Jim Justice of West Virginia says more COVID deaths could unfortunately lead to unvaccinated shots
While West Virginia reported 31 new deaths from COVID-19 on Thursday, Republican Gov. Jim Justice said additional deaths from the virus could motivate more people to get vaccinated. Thursday’s deaths brought the total statewide death toll since the start of the pandemic to 5,336.
At a press conference Thursday, Justice read the ages and home counties of the state’s residents who most recently died from COVID-19. After reading the age and county of a 22-year-old from Lincoln County, the governor briefly interrupted his reading and shook his head.
“It’s a 22-year-old you’ve lost,” he said. “It’s really not good. It’s really sad.”
Justice said he did not support government-mandated vaccines or masking because they can only strengthen people’s opinions against the measures. He reiterated that belief at the press conference on Thursday, but added that he hopes the unvaccinated will decide to heed the state’s exhortations and protect those around them from the virus.
But if the state’s calls for vaccinations and the desire to protect loved ones aren’t enough encouragement for some, they may be motivated to get vaccinated “if a bunch of more people die,” Justice said.
“We don’t want that,” he added.
A COVID-19 outbreak since Christmas has taken confirmed daily cases in West Virginia to levels not seen in three months, and health officials on Thursday expressed concern that New Year’s meetings could make the situation worse.
The state reported 1,908 positive cases on Wednesday, the most for a single day since a record 1,979 confirmed cases were reported on September 23. Daily confirmed cases have more than tripled since Monday, according to the Department of Health and Human Resources.
Statewide, active cases reached 11,017 on Thursday. This is the highest point since 11,223 on October 9. Active cases have risen steadily since falling to a 3-month low at 4,500 on November 25.
Dr Clay Marsh, the state’s coronavirus czar, told the press conference that the spread of the Omicron variant in the state is around three weeks behind the country as a whole, the variant being detected in about 15% of West Virginia cases. He noted that Omicron can affect even people who have been vaccinated and boosted. However, vaccines and boosters help protect people from the most serious consequences of COVID-19, he said.

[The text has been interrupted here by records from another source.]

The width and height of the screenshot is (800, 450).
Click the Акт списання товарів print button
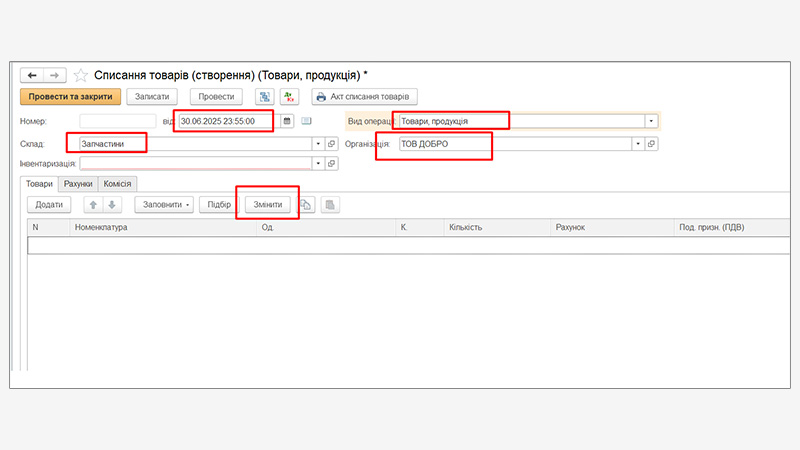365,97
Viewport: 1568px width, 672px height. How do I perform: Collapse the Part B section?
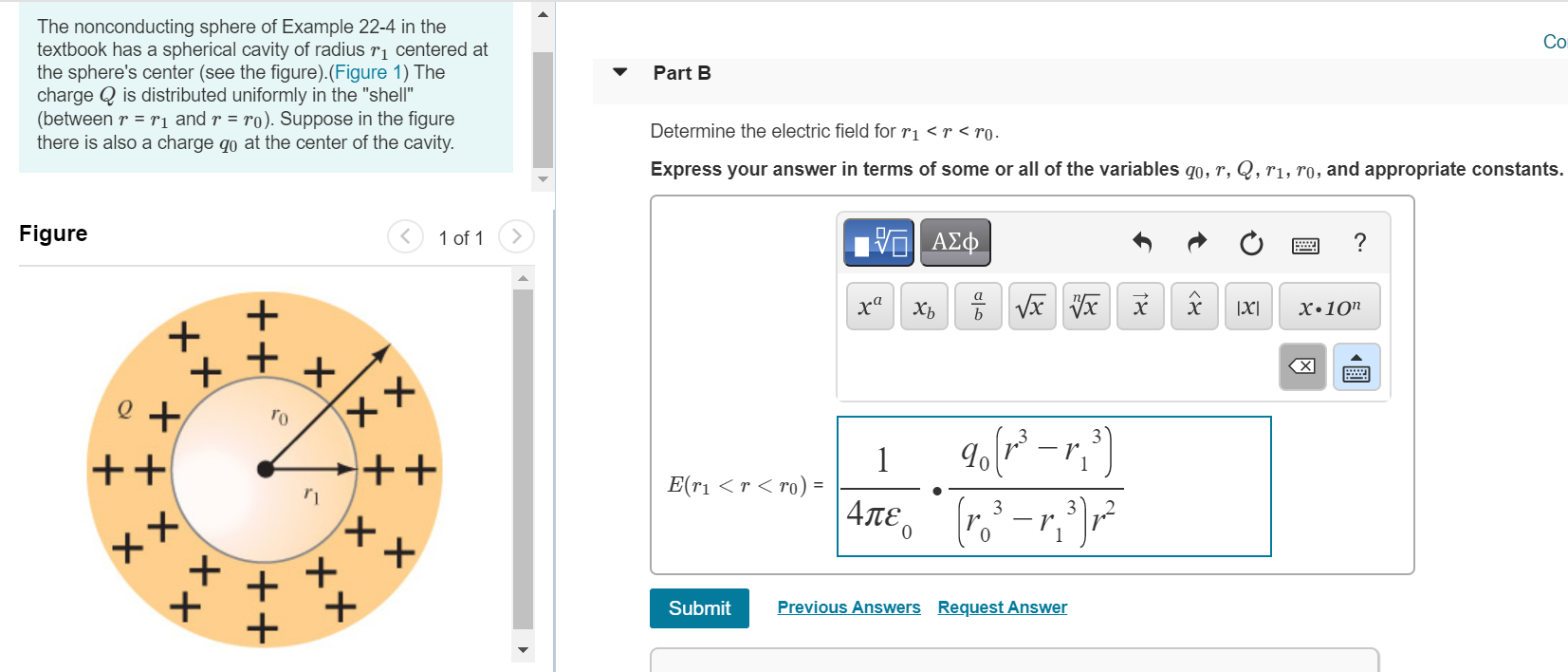[x=618, y=72]
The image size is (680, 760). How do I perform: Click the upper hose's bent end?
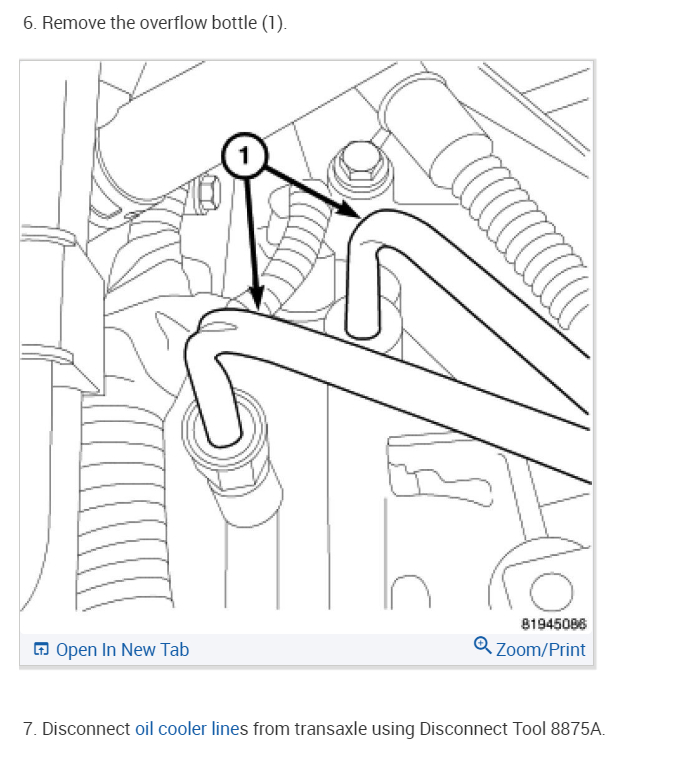point(363,281)
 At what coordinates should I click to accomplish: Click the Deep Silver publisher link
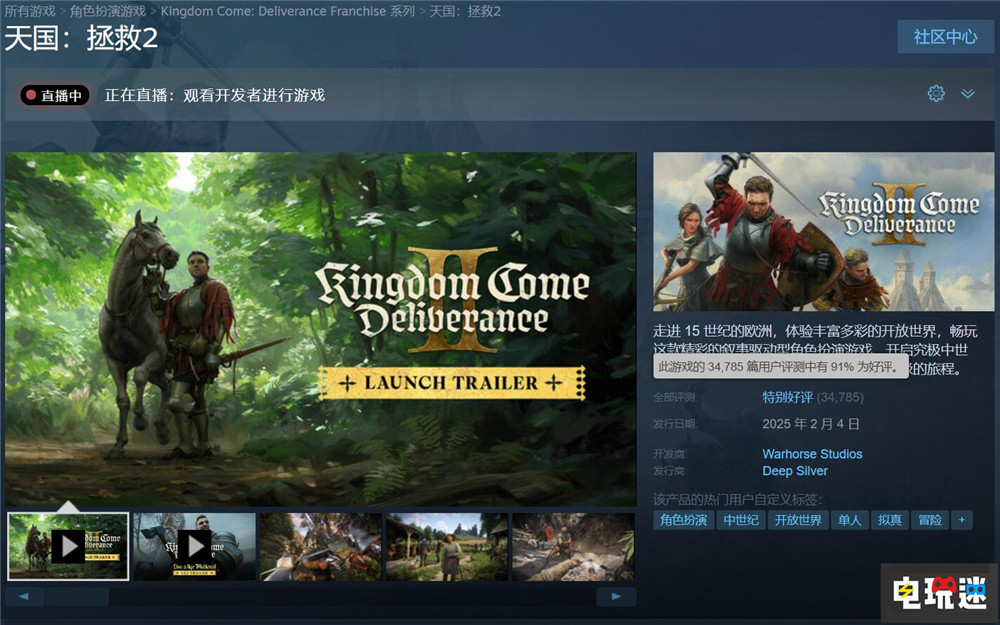pyautogui.click(x=795, y=471)
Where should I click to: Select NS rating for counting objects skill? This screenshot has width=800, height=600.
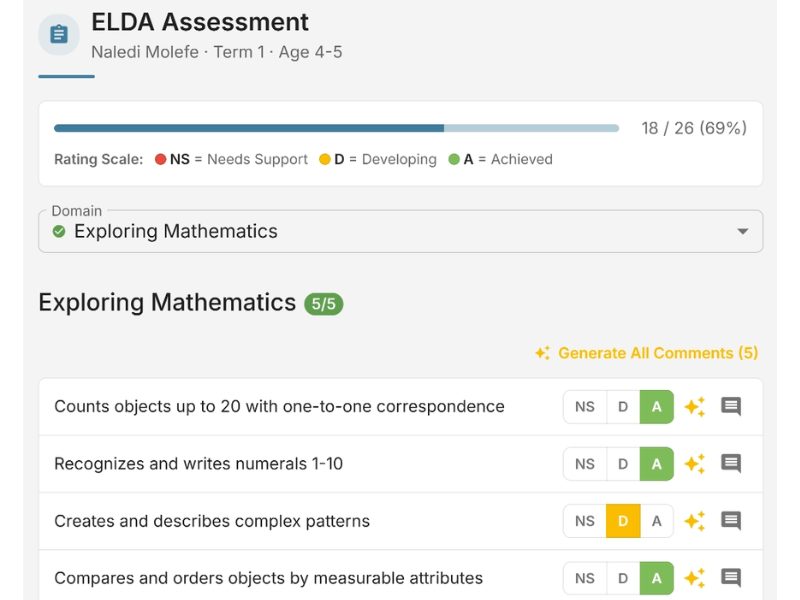click(584, 406)
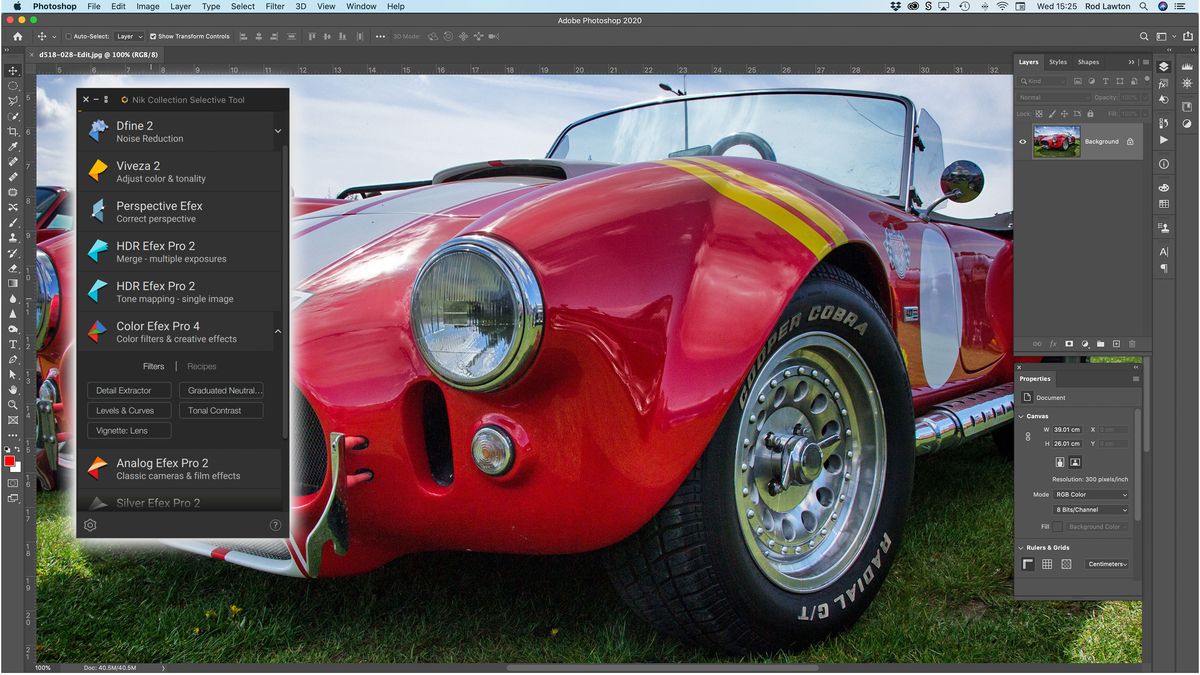
Task: Open the Nik Collection settings gear
Action: (89, 524)
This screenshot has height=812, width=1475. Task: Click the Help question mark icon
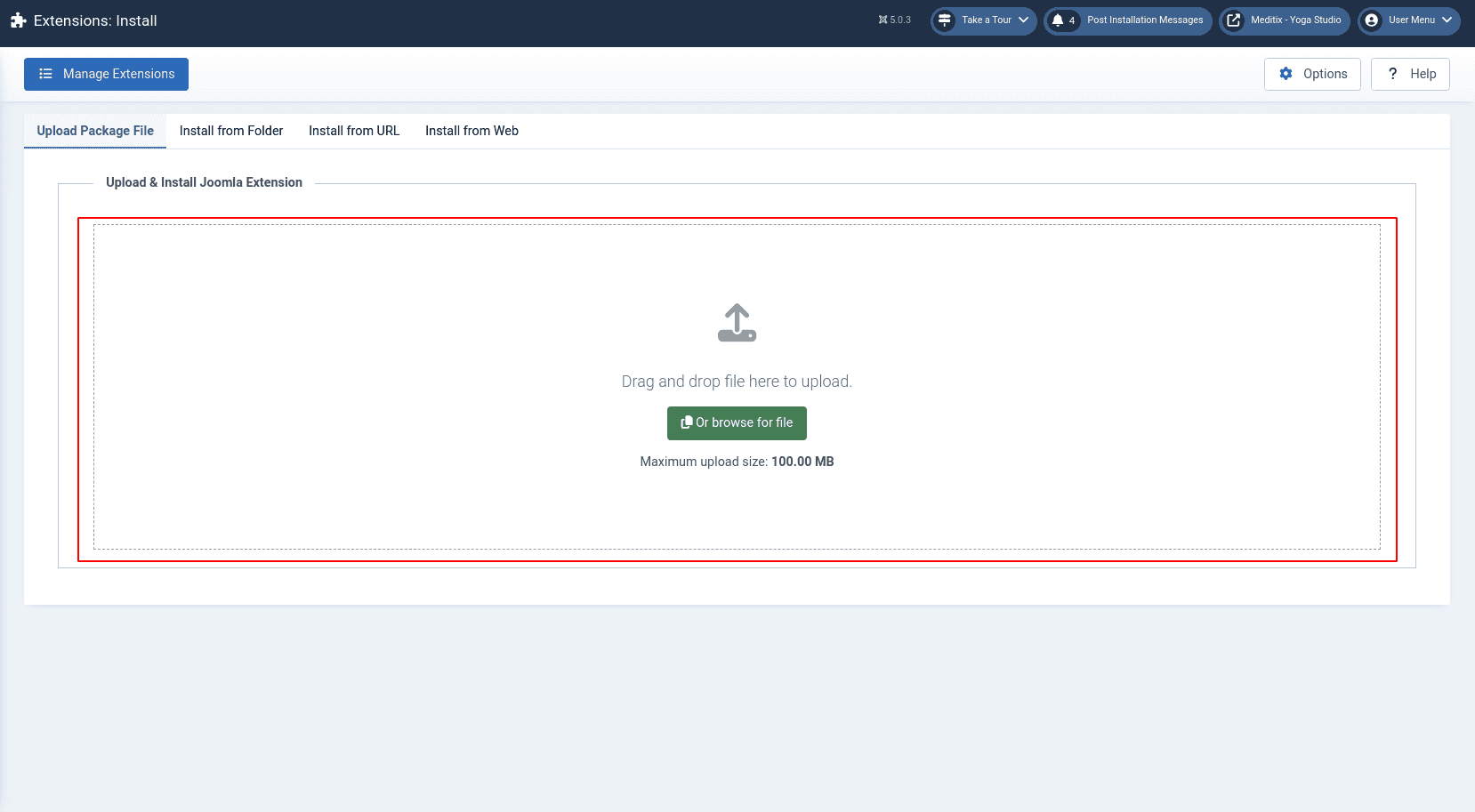1392,74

“This variant is spreading… faster than any other respiratory virus we’ve seen, really, in our lifetime,” Marsh said.
Justice has urged West Virginia to get tested for the virus if they are around someone who tests positive or if they start to feel sick. He also said people in situations where they are reunited with strangers should “wear a mask; that’s okay.”
Justice also encouraged those who could to donate blood. And he noted that pandemic rental assistance is still available.
The Associated Press contributed to this report.